Making a sale starts with a building a relationship – and building a relationship takes effort. A lot of it. That's not to say it's hard, of course; building a relationship may not be the easiest thing in the world, but it's certainly simpler than trying to push or bully a potential client into purchasing from you when your product isn't a good fit with their mission, goals or company. If you want to start closing sales and creating a fuller professional life, it starts with making yourself available to your prospects as a valuable source of trustworthy, honest and useful information. If you want to sell something to someone, it's essential to know what he or she is looking for. Think of it this way: You wouldn't try to sell a minivan to a childless bachelor, just like you wouldn't try to sell a Corvette to a mother of four.

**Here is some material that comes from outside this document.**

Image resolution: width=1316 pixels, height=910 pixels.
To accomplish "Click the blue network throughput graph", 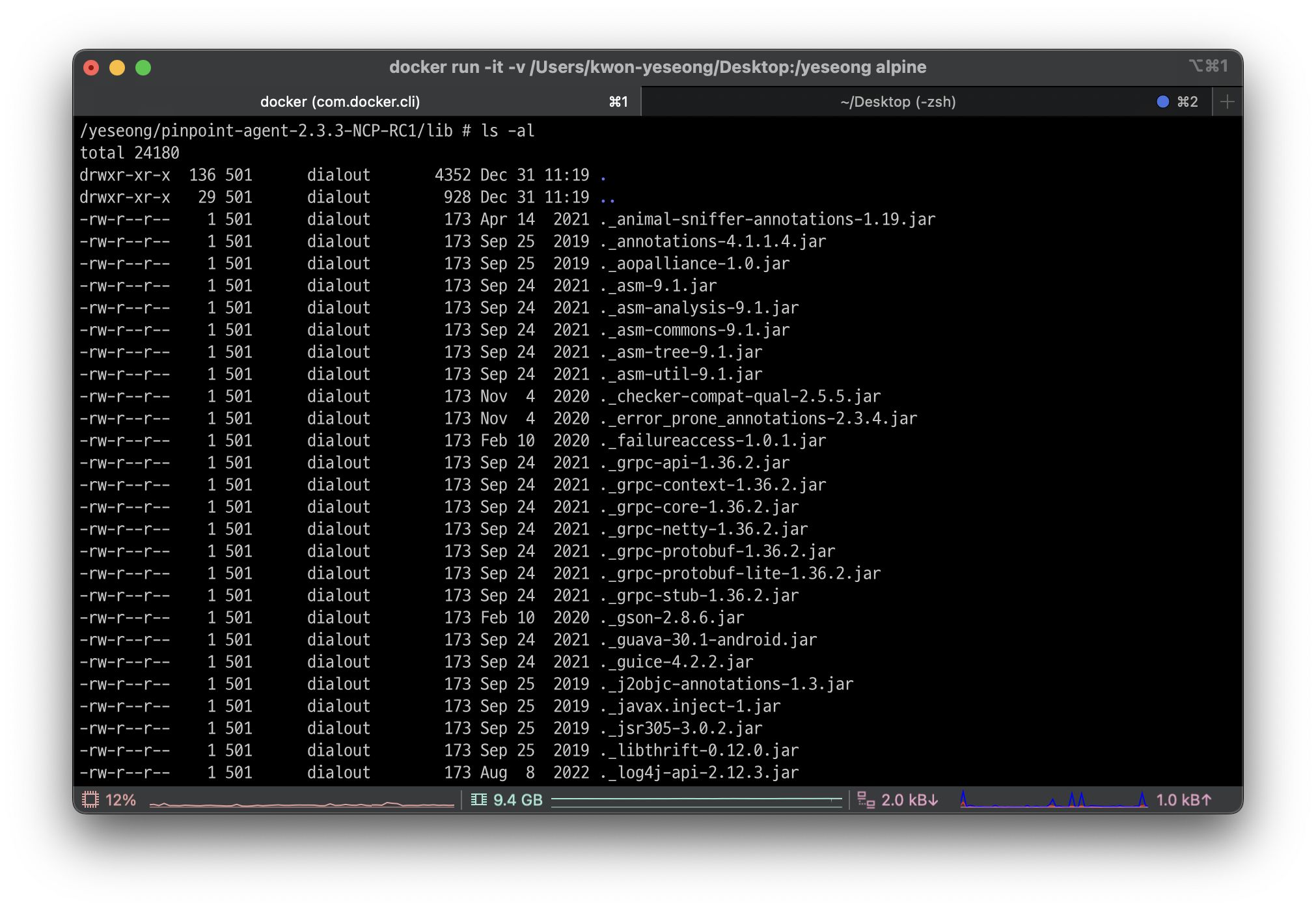I will pos(1053,800).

When you understand your client's needs, you can work with them show them how valuable the service or product you're offering can really be to them. To do this, you need to open up a conversation with them – believe it or not, they might surprise you. Don't try to guess what they'll want. You never know, sometimes that metaphorical mom really is looking for her own sports car.
A salesperson's role is to understand the unique challenges that a client faces in its specific market or environment, then discover a solution that will help the client overcome these issues. Rather than simply asking, many inexperienced salespeople try to guess what a client needs – or, if that doesn't work, start throwing out every possible service or product in hopes that'll something will stick. This, however, is a waste of not just your client's time, but yours as well. Instead of taking this amateur approach to making a sale, start by simply asking questions, listening to their answers and working with your prospect to devise a solution.
If you want to start see your sales close, it's time to stop focusing on yourself and start paying attention to your client. Don't just sell what you offer -sell what your client needs. To learn what that is, ask questions – What are their key interests and challenges? What do they struggle with in their industry? What are they looking to fix?
Even if it doesn't appear that you have much to offer them immediately, a little extra digging might uncover a way that you can aid them in their mission. And if not, at the very least, you've opened up a productive relationship and established yourself as a trustworthy source should they ever need a service or product that you offer.